Saturday, April 14, 2012

Chap 5 and lippiegreen

Chapter 5 talks about the variation in standard English.  The variation within a World English and variation between World Englishes.  It also talks about the standard English ideology.  Macroaquisition, or the acquisition of a second language within a local community.  Creolization is an interesting process that the book analyzes. I relate the creolization to the slave communities that came to the United States that we saw in the movie during class.  The slaves used English as a lengua franca or a pidgin language to communicate and by mixing the languages they created but then the next generation are the ones that have this mixed language as a native language.  According to Bickerton's model a creole holds different prestiges such as acrolect, basilect, and mesolect.  How does one creole become stratified into one of these areas?  As generations of creole speakers advance does the prestige change?  When native creole speakers experience a post-creole continuum I would assume that the speaker will change to the source language like the book suggests, but if that is the case and there is this goal of a native like source language, then how come there are still creoles?  Just like the extermination of languages, I think that many creoles are also disappearing.  I think that this is the difference in views of bilingual.  I do not think that people view a creole as a variation of a language, I think that they view it as a non-language. 
The example of the father daughter is a neat example of a language variation varying depending on the formality of the situation.  It seems odd to me that people will use English as informal speech as well as formal speech.  Why wouldn't they just use their native tongue as their informal speech and English as their formal speech?  Like the previous chapters talked about diglossia, is there a specific time to intentionally use English and a native language combined?

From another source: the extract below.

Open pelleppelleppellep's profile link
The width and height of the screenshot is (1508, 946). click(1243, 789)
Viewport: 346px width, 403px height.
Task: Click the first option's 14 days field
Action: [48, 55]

The most interesting part of difference of world Englishes, I think, is discourse style.  The book gives an example of an English variety that uses the word wonderful as synonymous with surprising rather than the good connotations it comes with our English variety.  The book uses the example of someone saying "He died this morning"
"Wonderful"
This is a clearly inappropriate and almost offensive response according to our English variety.  We also have talked about discourse in our 344 class, and one of our peers was saying how an African woman told one of her colleges that she looked fat after her recent vacation, with an nice intention of saying you look healthy, but her college had a much more different interpretation.  I think even with all of the changes in countries regarding English, there will always be a specific discourse for each country that uses it.  No matter how grammatically correct, a discourse is very hard to transfer.